Purpose: The purpose of this study was to compare visual outcomes after treatment with intravitreal antivascular endothelial growth factor (anti-VEGF) injection or photodynamic therapy (PDT) in patients with myopic choroidal neovascularization (CNV).
Methods: One hundred and forty-two eyes of 128 consecutive patients treated with anti-VEGF (ranibizumab or bevacizumab) and/or PDT for myopic choroidal neovascularization were retrospectively reviewed. Patients were categorized into 3 groups: PDT (51 eyes), anti-VEGF (63 eyes), and a combination group (PDT with anti-VEGF) (28 eyes). Corrected visual acuity values at baseline and 3, 6, 9, and 12 months after treatment were compared.

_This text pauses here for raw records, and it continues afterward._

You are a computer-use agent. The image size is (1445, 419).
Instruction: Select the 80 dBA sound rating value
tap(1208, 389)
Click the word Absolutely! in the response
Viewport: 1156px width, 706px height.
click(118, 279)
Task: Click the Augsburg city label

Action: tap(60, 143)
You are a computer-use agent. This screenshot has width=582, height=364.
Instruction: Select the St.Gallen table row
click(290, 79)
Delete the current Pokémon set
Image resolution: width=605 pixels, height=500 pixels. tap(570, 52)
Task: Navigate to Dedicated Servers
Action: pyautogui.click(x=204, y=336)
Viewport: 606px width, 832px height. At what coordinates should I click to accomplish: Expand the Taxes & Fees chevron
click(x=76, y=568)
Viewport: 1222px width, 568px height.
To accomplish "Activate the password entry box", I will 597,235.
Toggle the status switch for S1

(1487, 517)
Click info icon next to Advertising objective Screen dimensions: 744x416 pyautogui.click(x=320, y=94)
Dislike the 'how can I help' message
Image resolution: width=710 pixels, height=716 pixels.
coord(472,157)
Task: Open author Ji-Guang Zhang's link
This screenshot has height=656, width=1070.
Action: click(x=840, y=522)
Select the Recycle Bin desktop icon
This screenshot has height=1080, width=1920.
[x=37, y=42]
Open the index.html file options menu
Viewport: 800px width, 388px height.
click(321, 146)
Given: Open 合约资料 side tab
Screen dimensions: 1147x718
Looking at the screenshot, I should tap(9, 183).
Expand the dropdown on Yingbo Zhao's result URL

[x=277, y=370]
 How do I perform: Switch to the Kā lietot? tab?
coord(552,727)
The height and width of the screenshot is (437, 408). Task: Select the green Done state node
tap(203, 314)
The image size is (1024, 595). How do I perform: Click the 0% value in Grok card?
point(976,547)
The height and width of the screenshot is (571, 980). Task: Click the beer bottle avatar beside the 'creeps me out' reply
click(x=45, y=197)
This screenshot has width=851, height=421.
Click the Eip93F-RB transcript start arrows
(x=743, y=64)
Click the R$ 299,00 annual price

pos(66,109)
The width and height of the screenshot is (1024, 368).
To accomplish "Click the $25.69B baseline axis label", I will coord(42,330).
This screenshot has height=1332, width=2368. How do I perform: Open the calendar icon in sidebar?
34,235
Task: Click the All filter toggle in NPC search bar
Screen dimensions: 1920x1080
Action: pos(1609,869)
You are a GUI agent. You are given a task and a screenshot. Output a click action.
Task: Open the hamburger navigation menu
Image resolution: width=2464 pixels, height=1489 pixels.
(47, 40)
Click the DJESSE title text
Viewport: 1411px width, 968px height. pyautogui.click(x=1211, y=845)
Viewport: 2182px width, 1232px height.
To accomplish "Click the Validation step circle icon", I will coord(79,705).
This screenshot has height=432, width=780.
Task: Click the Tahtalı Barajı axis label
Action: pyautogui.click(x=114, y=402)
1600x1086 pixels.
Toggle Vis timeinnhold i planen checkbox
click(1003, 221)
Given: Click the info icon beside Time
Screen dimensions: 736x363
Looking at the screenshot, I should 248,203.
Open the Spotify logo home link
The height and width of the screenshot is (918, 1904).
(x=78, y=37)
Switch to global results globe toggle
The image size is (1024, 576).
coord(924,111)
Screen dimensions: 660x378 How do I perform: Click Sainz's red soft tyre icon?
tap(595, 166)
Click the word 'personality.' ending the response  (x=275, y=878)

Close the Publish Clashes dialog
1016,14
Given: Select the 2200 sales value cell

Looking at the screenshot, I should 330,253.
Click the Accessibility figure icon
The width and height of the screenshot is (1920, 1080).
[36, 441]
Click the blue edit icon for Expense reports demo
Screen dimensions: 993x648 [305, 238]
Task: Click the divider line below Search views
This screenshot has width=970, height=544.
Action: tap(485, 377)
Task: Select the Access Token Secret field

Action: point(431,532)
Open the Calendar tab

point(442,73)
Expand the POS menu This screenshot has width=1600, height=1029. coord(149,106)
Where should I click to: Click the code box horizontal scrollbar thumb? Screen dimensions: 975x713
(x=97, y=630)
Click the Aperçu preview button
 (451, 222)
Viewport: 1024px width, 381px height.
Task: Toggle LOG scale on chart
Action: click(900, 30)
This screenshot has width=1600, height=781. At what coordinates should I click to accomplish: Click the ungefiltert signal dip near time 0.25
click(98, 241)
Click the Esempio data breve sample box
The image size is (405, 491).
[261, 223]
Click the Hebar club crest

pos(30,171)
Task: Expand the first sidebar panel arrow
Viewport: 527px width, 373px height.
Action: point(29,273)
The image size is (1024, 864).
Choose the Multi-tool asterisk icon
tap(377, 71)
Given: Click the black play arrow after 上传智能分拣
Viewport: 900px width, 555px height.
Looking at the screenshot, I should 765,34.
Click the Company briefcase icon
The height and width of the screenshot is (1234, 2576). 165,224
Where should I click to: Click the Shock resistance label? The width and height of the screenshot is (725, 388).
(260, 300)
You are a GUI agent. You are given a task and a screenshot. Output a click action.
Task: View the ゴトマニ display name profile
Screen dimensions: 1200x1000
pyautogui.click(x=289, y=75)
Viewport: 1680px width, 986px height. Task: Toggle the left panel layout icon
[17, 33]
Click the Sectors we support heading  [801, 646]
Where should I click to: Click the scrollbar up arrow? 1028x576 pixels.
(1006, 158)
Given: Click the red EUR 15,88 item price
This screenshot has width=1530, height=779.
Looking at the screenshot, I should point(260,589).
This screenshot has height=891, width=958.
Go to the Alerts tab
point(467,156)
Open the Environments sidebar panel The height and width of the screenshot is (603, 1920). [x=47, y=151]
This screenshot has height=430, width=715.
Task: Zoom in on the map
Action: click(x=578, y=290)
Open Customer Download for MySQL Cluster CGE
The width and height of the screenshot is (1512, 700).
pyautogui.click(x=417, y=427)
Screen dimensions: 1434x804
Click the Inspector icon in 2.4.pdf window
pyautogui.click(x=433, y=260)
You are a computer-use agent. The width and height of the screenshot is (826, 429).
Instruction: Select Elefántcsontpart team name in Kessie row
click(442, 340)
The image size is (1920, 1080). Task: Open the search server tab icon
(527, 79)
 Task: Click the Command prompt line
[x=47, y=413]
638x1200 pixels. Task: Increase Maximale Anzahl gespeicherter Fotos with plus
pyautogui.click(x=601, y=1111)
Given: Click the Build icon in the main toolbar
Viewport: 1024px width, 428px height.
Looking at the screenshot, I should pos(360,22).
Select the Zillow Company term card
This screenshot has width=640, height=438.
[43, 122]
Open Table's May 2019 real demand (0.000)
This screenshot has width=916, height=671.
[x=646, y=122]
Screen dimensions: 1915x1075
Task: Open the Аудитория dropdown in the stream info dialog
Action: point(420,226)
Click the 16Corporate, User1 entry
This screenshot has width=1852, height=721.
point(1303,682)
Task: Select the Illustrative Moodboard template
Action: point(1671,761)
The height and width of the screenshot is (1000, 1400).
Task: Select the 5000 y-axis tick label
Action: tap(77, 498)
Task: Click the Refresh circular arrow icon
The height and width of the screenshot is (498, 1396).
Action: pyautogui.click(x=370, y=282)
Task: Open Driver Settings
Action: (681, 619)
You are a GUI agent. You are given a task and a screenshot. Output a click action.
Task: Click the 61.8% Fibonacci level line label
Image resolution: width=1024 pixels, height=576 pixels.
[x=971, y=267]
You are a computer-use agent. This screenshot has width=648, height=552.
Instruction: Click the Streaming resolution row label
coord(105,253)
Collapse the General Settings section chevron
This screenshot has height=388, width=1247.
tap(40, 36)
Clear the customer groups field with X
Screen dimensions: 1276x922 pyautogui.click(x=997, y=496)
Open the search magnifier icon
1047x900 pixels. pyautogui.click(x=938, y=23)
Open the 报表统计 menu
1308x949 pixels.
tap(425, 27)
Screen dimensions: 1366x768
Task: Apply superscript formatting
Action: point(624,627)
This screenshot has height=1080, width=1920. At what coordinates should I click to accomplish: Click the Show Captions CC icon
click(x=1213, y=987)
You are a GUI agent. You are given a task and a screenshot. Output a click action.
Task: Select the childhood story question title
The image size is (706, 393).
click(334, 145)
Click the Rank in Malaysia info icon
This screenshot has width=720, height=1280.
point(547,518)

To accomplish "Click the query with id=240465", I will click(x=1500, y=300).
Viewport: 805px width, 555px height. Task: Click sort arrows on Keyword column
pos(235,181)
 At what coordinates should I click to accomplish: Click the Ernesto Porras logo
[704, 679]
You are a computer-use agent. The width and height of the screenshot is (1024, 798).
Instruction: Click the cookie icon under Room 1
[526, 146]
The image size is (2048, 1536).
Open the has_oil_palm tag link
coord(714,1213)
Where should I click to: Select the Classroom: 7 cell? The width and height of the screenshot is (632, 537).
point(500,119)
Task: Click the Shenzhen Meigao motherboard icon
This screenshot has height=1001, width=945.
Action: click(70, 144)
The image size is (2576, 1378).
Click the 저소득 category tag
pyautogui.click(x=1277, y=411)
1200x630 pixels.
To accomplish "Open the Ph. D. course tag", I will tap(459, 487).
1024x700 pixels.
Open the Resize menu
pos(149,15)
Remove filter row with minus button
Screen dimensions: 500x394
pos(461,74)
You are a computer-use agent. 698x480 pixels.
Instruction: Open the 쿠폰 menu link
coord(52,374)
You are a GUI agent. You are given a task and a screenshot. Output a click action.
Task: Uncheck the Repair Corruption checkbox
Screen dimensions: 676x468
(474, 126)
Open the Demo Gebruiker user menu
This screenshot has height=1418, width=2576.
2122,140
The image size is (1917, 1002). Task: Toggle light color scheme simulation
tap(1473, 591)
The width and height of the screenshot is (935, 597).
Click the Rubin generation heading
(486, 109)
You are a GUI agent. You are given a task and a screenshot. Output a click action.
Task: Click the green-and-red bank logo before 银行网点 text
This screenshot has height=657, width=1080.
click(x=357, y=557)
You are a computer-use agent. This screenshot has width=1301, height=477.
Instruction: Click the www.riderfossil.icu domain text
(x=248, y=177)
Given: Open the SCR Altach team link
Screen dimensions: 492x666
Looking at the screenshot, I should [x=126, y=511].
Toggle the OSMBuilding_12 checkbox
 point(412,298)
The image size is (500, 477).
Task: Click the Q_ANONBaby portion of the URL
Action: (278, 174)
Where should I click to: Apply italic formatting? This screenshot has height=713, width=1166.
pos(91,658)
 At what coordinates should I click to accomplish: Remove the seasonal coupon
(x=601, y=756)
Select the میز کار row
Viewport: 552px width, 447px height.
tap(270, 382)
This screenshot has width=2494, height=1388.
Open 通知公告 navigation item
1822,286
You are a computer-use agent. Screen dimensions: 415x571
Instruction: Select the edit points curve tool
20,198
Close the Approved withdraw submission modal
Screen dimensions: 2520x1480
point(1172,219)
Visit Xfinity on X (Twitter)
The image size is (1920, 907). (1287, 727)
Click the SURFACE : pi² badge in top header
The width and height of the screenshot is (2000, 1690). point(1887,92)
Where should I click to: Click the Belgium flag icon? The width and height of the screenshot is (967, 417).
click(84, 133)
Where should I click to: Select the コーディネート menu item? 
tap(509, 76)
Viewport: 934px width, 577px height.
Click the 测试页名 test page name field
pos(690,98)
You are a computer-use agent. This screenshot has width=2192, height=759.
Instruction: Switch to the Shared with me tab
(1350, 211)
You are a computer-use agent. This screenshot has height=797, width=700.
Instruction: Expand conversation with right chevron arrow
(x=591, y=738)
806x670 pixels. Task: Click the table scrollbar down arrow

Results: The anti-VEGF group showed significant postoperative improvement in visual acuity compared with the PDT and combination groups (P = 0.01 and 0.04, respectively). The anti-VEGF group demonstrated visual improvement from baseline at every follow-up visit after treatment (P = 0.04, 0.02, 0.01, and 0.002, respectively). The anti-VEGF group showed visual improvement (Snellen equivalent) from 0.57 logarithm of the minimum angle of resolution (0.27) to 0.33 logarithm of the minimum angle of resolution (0.47) (P = 0.01). Furthermore, 98.4% of patients in the anti-VEGF group and 92.8% of those in the combination group lost <15 letters from baseline visual acuity compared with 72.6% in the PDT group (P = 0.001 and 0.02, respectively). In the anti-VEGF group, 39.7% of patients improved from baseline by 15 or more letters compared with 17.7% in the PDT group (P = 0.02) and 21.4% in the combination group (P = 0.07).
Conclusion: Intravitreal anti-VEGF injection is superior to PDT alone or a combination of PDT with anti-VEGF for treating myopic choroidal neovascularization.